BEGIN Dataset records

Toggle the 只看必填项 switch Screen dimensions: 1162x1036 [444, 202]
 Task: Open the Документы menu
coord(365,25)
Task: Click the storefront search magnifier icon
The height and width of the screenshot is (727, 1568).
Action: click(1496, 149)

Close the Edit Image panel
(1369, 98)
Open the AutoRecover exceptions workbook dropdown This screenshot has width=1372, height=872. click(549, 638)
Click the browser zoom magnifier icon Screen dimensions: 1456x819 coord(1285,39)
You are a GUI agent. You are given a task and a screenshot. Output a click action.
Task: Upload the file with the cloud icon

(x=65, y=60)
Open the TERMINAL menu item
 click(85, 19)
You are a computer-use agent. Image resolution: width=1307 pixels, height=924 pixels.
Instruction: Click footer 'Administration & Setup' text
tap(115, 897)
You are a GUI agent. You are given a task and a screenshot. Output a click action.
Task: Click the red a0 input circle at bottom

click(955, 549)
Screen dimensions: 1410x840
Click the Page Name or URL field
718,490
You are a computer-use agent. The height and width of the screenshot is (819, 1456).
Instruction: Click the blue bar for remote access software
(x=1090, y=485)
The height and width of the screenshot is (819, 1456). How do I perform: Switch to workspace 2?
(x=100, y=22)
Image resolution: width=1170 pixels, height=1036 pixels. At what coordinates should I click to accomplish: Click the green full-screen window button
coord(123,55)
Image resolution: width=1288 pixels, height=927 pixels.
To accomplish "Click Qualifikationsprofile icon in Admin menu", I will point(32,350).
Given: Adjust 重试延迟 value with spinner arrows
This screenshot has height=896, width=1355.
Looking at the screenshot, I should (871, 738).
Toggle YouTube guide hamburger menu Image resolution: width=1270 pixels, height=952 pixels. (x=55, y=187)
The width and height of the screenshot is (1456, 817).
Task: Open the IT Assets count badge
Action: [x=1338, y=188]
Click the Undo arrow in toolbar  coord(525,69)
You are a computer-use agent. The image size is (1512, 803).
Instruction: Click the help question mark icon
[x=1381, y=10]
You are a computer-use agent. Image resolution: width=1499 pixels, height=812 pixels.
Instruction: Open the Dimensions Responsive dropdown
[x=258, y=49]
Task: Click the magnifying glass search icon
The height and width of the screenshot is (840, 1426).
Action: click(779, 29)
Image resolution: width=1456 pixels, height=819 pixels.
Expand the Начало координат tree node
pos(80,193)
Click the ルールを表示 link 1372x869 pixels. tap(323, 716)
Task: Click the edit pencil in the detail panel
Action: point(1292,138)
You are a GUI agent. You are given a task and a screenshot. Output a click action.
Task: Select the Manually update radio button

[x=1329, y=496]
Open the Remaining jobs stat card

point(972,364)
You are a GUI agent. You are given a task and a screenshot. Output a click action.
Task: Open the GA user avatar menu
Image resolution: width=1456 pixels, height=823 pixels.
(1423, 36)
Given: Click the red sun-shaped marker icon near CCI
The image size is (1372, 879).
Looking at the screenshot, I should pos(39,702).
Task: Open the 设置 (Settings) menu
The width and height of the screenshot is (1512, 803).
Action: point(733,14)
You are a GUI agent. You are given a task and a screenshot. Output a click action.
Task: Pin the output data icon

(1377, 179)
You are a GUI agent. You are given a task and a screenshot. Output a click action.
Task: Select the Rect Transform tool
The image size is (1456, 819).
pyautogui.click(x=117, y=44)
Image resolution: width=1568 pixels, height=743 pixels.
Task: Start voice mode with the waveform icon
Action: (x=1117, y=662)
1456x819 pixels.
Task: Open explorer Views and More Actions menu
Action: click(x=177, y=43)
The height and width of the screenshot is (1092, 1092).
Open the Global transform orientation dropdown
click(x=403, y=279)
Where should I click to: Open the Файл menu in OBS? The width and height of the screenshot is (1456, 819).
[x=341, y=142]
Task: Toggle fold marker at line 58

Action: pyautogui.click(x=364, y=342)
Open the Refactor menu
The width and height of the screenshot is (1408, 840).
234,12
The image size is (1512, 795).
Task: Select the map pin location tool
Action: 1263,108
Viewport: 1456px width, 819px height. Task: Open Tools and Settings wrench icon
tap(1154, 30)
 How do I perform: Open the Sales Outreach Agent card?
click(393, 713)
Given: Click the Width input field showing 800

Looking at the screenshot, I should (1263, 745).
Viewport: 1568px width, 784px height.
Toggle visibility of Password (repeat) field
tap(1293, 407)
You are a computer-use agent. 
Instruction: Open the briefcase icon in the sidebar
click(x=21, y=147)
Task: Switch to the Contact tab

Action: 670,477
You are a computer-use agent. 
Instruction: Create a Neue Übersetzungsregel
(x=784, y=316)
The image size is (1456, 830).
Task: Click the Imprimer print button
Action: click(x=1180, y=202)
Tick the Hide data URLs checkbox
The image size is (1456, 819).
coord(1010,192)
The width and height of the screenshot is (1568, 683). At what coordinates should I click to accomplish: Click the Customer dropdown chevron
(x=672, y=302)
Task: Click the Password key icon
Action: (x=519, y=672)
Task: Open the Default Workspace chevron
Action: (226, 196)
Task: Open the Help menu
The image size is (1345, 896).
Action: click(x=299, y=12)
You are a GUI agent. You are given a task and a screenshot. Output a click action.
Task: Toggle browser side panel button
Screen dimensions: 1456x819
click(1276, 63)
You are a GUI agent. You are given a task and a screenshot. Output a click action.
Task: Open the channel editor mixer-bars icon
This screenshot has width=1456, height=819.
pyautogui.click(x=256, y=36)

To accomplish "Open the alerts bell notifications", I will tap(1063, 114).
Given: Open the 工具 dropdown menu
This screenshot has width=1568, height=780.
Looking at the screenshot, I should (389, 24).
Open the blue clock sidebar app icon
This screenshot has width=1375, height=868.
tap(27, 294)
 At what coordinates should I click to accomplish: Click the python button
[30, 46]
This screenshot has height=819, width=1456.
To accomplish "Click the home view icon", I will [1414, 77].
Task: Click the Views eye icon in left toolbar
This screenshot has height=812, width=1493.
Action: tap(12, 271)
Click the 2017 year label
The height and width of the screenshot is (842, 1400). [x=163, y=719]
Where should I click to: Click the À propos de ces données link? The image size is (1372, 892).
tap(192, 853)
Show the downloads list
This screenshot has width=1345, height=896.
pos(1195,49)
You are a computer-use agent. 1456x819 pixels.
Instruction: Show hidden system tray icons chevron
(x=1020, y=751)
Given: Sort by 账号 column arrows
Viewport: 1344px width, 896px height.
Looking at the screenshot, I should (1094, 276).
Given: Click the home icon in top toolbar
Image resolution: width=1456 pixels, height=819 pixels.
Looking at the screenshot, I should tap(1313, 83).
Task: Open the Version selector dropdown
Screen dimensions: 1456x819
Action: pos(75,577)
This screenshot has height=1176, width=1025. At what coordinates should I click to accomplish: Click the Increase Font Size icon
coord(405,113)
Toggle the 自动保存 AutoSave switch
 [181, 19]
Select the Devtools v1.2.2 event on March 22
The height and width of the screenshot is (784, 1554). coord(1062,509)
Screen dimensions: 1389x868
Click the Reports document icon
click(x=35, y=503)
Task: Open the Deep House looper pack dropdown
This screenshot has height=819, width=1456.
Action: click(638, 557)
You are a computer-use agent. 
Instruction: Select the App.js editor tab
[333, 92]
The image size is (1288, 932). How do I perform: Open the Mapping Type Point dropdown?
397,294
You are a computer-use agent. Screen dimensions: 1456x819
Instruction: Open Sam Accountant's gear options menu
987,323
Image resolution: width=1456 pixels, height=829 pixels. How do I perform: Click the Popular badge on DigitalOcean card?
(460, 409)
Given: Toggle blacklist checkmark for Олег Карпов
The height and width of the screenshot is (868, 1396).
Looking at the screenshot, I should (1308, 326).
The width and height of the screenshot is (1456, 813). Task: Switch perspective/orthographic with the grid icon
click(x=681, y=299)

END Dataset records

• What you are asked to do
The output should match the records above exactly, entry for entry.

• Task response
Toggle the 只看必填项 switch Screen dimensions: 1162x1036 [444, 202]
 Task: Open the Документы menu
coord(365,25)
Task: Click the storefront search magnifier icon
The height and width of the screenshot is (727, 1568).
Action: click(1496, 149)

Close the Edit Image panel
(1369, 98)
Open the AutoRecover exceptions workbook dropdown This screenshot has width=1372, height=872. click(549, 638)
Click the browser zoom magnifier icon Screen dimensions: 1456x819 coord(1285,39)
You are a GUI agent. You are given a task and a screenshot. Output a click action.
Task: Upload the file with the cloud icon

(x=65, y=60)
Open the TERMINAL menu item
 click(85, 19)
You are a computer-use agent. Image resolution: width=1307 pixels, height=924 pixels.
Instruction: Click footer 'Administration & Setup' text
tap(115, 897)
You are a GUI agent. You are given a task and a screenshot. Output a click action.
Task: Click the red a0 input circle at bottom

click(955, 549)
Screen dimensions: 1410x840
Click the Page Name or URL field
718,490
You are a computer-use agent. The height and width of the screenshot is (819, 1456).
Instruction: Click the blue bar for remote access software
(x=1090, y=485)
The height and width of the screenshot is (819, 1456). How do I perform: Switch to workspace 2?
(x=100, y=22)
Image resolution: width=1170 pixels, height=1036 pixels. At what coordinates should I click to accomplish: Click the green full-screen window button
coord(123,55)
Image resolution: width=1288 pixels, height=927 pixels.
To accomplish "Click Qualifikationsprofile icon in Admin menu", I will point(32,350).
Given: Adjust 重试延迟 value with spinner arrows
This screenshot has height=896, width=1355.
Looking at the screenshot, I should (871, 738).
Toggle YouTube guide hamburger menu Image resolution: width=1270 pixels, height=952 pixels. (x=55, y=187)
The width and height of the screenshot is (1456, 817).
Task: Open the IT Assets count badge
Action: [x=1338, y=188]
Click the Undo arrow in toolbar  coord(525,69)
You are a computer-use agent. The image size is (1512, 803).
Instruction: Click the help question mark icon
[x=1381, y=10]
You are a computer-use agent. Image resolution: width=1499 pixels, height=812 pixels.
Instruction: Open the Dimensions Responsive dropdown
[x=258, y=49]
Task: Click the magnifying glass search icon
The height and width of the screenshot is (840, 1426).
Action: click(779, 29)
Image resolution: width=1456 pixels, height=819 pixels.
Expand the Начало координат tree node
pos(80,193)
Click the ルールを表示 link 1372x869 pixels. tap(323, 716)
Task: Click the edit pencil in the detail panel
Action: point(1292,138)
You are a GUI agent. You are given a task and a screenshot. Output a click action.
Task: Select the Manually update radio button

[x=1329, y=496]
Open the Remaining jobs stat card

point(972,364)
You are a GUI agent. You are given a task and a screenshot. Output a click action.
Task: Open the GA user avatar menu
Image resolution: width=1456 pixels, height=823 pixels.
(1423, 36)
Given: Click the red sun-shaped marker icon near CCI
The image size is (1372, 879).
Looking at the screenshot, I should pos(39,702).
Task: Open the 设置 (Settings) menu
The width and height of the screenshot is (1512, 803).
Action: point(733,14)
You are a GUI agent. You are given a task and a screenshot. Output a click action.
Task: Pin the output data icon

(1377, 179)
You are a GUI agent. You are given a task and a screenshot. Output a click action.
Task: Select the Rect Transform tool
The image size is (1456, 819).
pyautogui.click(x=117, y=44)
Image resolution: width=1568 pixels, height=743 pixels.
Task: Start voice mode with the waveform icon
Action: (x=1117, y=662)
1456x819 pixels.
Task: Open explorer Views and More Actions menu
Action: click(x=177, y=43)
The height and width of the screenshot is (1092, 1092).
Open the Global transform orientation dropdown
click(x=403, y=279)
Where should I click to: Open the Файл menu in OBS? The width and height of the screenshot is (1456, 819).
[x=341, y=142]
Task: Toggle fold marker at line 58

Action: pyautogui.click(x=364, y=342)
Open the Refactor menu
The width and height of the screenshot is (1408, 840).
234,12
The image size is (1512, 795).
Task: Select the map pin location tool
Action: 1263,108
Viewport: 1456px width, 819px height. Task: Open Tools and Settings wrench icon
tap(1154, 30)
 How do I perform: Open the Sales Outreach Agent card?
click(393, 713)
Given: Click the Width input field showing 800

Looking at the screenshot, I should (1263, 745).
Viewport: 1568px width, 784px height.
Toggle visibility of Password (repeat) field
tap(1293, 407)
You are a computer-use agent. 
Instruction: Open the briefcase icon in the sidebar
click(x=21, y=147)
Task: Switch to the Contact tab

Action: 670,477
You are a computer-use agent. 
Instruction: Create a Neue Übersetzungsregel
(x=784, y=316)
The image size is (1456, 830).
Task: Click the Imprimer print button
Action: click(x=1180, y=202)
Tick the Hide data URLs checkbox
The image size is (1456, 819).
coord(1010,192)
The width and height of the screenshot is (1568, 683). At what coordinates should I click to accomplish: Click the Customer dropdown chevron
(x=672, y=302)
Task: Click the Password key icon
Action: (x=519, y=672)
Task: Open the Default Workspace chevron
Action: (226, 196)
Task: Open the Help menu
The image size is (1345, 896).
Action: click(x=299, y=12)
You are a GUI agent. You are given a task and a screenshot. Output a click action.
Task: Toggle browser side panel button
Screen dimensions: 1456x819
click(1276, 63)
You are a GUI agent. You are given a task and a screenshot. Output a click action.
Task: Open the channel editor mixer-bars icon
This screenshot has width=1456, height=819.
pyautogui.click(x=256, y=36)

To accomplish "Open the alerts bell notifications", I will tap(1063, 114).
Given: Open the 工具 dropdown menu
This screenshot has width=1568, height=780.
Looking at the screenshot, I should (389, 24).
Open the blue clock sidebar app icon
This screenshot has width=1375, height=868.
tap(27, 294)
 At what coordinates should I click to accomplish: Click the python button
[30, 46]
This screenshot has height=819, width=1456.
To accomplish "Click the home view icon", I will [1414, 77].
Task: Click the Views eye icon in left toolbar
This screenshot has height=812, width=1493.
Action: tap(12, 271)
Click the 2017 year label
The height and width of the screenshot is (842, 1400). [x=163, y=719]
Where should I click to: Click the À propos de ces données link? The image size is (1372, 892).
tap(192, 853)
Show the downloads list
This screenshot has width=1345, height=896.
pos(1195,49)
You are a computer-use agent. 1456x819 pixels.
Instruction: Show hidden system tray icons chevron
(x=1020, y=751)
Given: Sort by 账号 column arrows
Viewport: 1344px width, 896px height.
Looking at the screenshot, I should (1094, 276).
Given: Click the home icon in top toolbar
Image resolution: width=1456 pixels, height=819 pixels.
Looking at the screenshot, I should tap(1313, 83).
Task: Open the Version selector dropdown
Screen dimensions: 1456x819
Action: pos(75,577)
This screenshot has height=1176, width=1025. At what coordinates should I click to accomplish: Click the Increase Font Size icon
coord(405,113)
Toggle the 自动保存 AutoSave switch
 [181, 19]
Select the Devtools v1.2.2 event on March 22
The height and width of the screenshot is (784, 1554). coord(1062,509)
Screen dimensions: 1389x868
Click the Reports document icon
click(x=35, y=503)
Task: Open the Deep House looper pack dropdown
This screenshot has height=819, width=1456.
Action: click(638, 557)
You are a computer-use agent. 
Instruction: Select the App.js editor tab
[333, 92]
The image size is (1288, 932). How do I perform: Open the Mapping Type Point dropdown?
397,294
You are a computer-use agent. Screen dimensions: 1456x819
Instruction: Open Sam Accountant's gear options menu
987,323
Image resolution: width=1456 pixels, height=829 pixels. How do I perform: Click the Popular badge on DigitalOcean card?
(460, 409)
Given: Toggle blacklist checkmark for Олег Карпов
The height and width of the screenshot is (868, 1396).
Looking at the screenshot, I should (1308, 326).
The width and height of the screenshot is (1456, 813). Task: Switch perspective/orthographic with the grid icon
click(x=681, y=299)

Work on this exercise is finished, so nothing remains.